Veinte años atrás habían vivido un tórrido romance. Cada viernes él llegaba a la casa de Sandra a las seis, antes de que ella saliera de su oficina. Preparaba la cama, las bebidas, incluso llevaba comida. Cuando ella llegaba, comían, bebían y cogían como adolescentes hasta que él se acordaba de su mujer y se iba del lugar. Cuando Claudia enfermó, Sandra llegó a su casa un viernes y sólo encontró una carta que entre disculpas le decía que la amaba, pero que su mujer lo necesitaba, que siempre la recodaría, y maldecía al destino por haberla amado con tanto pecado “La vida se cagó en nosotros” decía la carta a manera de despedida.

Al recordar esa última parte de la carta dejada con pesar sobre la cama de amores frustrados aquella tarde, no tuvo la menor duda. Era Sandra. ¿Qué había pasado en este transcurso de tiempo para convertirla en asesina? ¿Por qué no se había vuelto vieja y cansada como él?

El cuerpo le reaccionó de acuerdo a la costumbre, frente a la casa pintada de rosa, su mano buscó en su roída cartera la llave de la puerta principal que cargaba desde entonces, sus ojos y sus dedos ubicaron la cerradura con el mismo instinto que lo hacía cagar cada mañana después del primer café y su brazo cargó la decepción al notar que la llave no servía. «Es lógico»” pensó «ella no iba a seguir esperando»

Metió su imbecilidad de nuevo en el auto y se marchó a su despacho de imbécil, con su trabajo de imbécil para tratar de olvidar lo imbécil que siempre había sido. El retrovisor le regresó una mirada imbécil mientras decidía que el asunto era cosa del destino y que el destino, por muy imbécil que fuera, sabría qué hacer.

En las siguientes semanas Claudia reforzó el ataque personal contra su marido.
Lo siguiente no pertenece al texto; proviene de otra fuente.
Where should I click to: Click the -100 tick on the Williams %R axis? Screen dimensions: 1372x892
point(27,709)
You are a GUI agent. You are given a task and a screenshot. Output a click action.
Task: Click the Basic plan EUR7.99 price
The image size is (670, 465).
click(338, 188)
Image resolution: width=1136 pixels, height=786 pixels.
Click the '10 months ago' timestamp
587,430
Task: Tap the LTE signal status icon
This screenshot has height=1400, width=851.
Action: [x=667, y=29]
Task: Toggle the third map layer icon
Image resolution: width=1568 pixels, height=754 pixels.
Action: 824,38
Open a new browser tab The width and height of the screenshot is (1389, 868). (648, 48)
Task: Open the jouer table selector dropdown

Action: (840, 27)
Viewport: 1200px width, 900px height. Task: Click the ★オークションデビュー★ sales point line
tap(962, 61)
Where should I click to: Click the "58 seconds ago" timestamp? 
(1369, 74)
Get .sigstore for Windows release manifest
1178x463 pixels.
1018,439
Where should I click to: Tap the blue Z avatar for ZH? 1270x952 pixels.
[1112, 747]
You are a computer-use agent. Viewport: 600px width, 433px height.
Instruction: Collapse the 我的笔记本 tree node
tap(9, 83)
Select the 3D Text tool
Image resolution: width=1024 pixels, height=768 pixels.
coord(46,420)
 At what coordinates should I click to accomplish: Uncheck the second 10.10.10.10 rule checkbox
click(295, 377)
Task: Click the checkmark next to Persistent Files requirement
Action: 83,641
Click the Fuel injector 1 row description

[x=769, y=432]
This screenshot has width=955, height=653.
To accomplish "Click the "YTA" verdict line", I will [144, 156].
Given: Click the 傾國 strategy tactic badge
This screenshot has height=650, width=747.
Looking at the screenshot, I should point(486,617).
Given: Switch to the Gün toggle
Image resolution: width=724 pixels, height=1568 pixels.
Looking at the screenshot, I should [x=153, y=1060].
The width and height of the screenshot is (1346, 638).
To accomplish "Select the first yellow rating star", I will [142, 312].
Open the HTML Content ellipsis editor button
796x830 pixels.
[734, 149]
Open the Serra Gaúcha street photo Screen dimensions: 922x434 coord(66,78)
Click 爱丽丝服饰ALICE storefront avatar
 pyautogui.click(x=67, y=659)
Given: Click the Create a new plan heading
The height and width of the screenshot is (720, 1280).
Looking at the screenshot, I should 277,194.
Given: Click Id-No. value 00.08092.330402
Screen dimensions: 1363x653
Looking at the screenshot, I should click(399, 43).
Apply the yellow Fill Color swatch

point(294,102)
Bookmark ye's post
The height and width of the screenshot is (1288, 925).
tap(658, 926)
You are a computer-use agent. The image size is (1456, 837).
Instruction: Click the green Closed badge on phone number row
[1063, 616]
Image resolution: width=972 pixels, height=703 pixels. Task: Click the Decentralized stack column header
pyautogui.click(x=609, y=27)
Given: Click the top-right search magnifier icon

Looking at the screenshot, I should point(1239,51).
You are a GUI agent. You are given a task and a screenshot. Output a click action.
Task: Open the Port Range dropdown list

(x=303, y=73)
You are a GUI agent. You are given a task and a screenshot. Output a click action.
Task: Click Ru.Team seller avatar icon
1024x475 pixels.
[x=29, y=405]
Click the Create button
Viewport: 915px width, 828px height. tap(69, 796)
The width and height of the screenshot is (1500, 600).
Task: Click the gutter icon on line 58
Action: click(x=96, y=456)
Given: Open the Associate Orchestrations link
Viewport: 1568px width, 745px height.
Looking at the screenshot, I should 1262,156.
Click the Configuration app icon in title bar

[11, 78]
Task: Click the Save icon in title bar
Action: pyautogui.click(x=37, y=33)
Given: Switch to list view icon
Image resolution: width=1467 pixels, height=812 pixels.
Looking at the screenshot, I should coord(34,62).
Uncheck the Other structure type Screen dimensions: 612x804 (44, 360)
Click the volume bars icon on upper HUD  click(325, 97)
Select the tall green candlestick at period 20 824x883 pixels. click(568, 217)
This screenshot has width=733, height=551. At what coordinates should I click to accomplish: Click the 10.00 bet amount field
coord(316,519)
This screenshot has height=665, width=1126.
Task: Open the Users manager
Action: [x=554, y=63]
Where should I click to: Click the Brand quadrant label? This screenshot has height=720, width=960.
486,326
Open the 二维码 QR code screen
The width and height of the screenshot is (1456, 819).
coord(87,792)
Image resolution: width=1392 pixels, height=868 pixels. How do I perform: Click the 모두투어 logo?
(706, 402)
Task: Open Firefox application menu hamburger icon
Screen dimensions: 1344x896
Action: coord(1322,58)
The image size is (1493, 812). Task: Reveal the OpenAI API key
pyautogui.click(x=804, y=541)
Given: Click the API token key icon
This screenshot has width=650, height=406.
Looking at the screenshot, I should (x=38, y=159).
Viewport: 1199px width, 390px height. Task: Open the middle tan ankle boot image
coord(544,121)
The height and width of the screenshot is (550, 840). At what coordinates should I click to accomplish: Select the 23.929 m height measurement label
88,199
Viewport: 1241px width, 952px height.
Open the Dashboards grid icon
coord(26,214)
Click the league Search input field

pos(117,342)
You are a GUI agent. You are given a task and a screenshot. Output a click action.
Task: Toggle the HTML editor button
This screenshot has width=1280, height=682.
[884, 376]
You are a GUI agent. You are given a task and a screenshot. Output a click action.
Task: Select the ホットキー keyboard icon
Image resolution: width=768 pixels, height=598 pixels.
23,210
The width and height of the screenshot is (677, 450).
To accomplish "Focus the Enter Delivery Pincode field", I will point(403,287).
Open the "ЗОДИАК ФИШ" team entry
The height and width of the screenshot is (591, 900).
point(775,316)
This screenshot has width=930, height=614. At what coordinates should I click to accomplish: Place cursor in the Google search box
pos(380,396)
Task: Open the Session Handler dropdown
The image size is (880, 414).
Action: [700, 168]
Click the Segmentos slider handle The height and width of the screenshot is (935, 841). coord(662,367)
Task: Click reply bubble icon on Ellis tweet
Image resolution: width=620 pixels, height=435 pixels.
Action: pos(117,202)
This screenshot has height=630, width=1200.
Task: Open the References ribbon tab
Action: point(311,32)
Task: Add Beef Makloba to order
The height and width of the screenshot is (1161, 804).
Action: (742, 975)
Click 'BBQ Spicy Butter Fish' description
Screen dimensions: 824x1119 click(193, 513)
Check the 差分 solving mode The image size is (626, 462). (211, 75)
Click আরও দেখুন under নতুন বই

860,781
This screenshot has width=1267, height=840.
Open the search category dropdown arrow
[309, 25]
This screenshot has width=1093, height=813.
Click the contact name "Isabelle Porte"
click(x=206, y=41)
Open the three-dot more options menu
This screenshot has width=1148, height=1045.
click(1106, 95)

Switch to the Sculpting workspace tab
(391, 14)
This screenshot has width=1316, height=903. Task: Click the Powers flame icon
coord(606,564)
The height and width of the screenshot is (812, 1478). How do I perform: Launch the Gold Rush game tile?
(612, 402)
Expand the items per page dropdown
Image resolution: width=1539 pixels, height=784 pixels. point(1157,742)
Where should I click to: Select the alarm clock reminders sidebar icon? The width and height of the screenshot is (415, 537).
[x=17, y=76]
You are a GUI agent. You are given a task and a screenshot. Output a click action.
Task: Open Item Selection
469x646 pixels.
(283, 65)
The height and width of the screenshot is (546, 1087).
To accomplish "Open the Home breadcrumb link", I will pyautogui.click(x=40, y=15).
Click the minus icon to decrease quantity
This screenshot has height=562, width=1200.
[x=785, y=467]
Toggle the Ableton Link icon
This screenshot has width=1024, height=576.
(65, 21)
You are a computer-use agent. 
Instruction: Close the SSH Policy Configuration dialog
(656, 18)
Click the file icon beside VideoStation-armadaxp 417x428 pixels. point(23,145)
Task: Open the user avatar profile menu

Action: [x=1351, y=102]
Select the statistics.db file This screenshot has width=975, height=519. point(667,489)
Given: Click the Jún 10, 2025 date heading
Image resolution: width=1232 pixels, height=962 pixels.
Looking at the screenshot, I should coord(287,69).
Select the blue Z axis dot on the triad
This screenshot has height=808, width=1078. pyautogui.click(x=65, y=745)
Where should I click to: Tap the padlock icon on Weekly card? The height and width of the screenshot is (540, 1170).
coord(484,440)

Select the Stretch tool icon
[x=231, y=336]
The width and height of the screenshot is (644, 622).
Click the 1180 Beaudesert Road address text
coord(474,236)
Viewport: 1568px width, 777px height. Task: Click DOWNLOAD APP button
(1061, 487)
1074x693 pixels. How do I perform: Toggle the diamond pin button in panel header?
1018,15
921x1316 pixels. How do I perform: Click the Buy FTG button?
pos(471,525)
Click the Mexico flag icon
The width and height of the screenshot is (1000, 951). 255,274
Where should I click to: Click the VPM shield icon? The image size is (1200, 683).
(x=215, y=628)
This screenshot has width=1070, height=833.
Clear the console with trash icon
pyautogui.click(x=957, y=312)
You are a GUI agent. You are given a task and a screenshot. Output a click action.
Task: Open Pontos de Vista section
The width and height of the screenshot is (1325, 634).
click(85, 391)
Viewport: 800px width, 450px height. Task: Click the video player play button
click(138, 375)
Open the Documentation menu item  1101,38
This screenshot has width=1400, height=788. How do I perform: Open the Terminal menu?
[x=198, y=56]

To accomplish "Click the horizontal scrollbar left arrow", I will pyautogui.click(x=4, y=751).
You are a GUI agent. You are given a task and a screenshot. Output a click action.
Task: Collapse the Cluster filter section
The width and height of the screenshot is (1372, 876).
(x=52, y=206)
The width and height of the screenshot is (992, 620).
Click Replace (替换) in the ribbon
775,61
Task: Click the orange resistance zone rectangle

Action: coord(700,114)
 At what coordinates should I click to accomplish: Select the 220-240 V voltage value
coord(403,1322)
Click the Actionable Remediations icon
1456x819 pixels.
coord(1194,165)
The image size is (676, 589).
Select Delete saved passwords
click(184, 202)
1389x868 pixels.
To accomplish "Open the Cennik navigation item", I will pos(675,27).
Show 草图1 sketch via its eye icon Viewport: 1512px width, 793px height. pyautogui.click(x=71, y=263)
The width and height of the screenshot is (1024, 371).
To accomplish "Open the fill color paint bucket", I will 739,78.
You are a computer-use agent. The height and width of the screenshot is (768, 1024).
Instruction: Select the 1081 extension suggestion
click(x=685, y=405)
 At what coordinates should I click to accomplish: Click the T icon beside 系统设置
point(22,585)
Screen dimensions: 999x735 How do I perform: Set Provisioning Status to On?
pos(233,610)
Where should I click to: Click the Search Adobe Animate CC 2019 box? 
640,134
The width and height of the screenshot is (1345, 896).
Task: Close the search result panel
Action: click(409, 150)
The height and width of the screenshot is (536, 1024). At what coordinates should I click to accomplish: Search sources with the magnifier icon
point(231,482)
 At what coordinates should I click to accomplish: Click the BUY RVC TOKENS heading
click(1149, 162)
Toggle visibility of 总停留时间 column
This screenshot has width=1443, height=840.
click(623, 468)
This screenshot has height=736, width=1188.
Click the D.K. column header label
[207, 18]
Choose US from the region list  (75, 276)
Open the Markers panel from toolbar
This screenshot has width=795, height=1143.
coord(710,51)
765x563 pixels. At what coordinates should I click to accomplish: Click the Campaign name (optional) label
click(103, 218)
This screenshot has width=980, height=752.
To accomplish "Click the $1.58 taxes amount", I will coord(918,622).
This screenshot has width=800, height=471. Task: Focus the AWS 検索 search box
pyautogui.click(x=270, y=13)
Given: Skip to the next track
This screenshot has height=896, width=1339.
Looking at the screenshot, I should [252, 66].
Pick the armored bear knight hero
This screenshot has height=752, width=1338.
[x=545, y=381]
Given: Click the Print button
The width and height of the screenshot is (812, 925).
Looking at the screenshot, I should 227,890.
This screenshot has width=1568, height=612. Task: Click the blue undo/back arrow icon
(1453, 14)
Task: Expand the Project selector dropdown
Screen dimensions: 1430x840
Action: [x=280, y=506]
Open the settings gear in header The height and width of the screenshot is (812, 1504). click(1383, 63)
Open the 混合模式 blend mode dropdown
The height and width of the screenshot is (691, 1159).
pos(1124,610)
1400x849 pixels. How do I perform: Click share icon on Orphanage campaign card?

Buscaba y encontraba algún motivo para dejar de hablarle, o gritarle por cualquier cosa. «Eres un anciano» le decía con desprecio a pesar de que tenían la misma edad y ella se veía más decrépita que él «siempre me has dado asco».  Roberto bajaba la cabeza y aceptaba, como siempre, los pocos momentos de paz en su oficina. Nunca cuestionó el por qué del recrudecimiento de la guerra marital, pues a fuerza de chantajes y reclamos la culpabilidad le había enfermado la valentía y no encontraba en ningún lado el orgullo perdido.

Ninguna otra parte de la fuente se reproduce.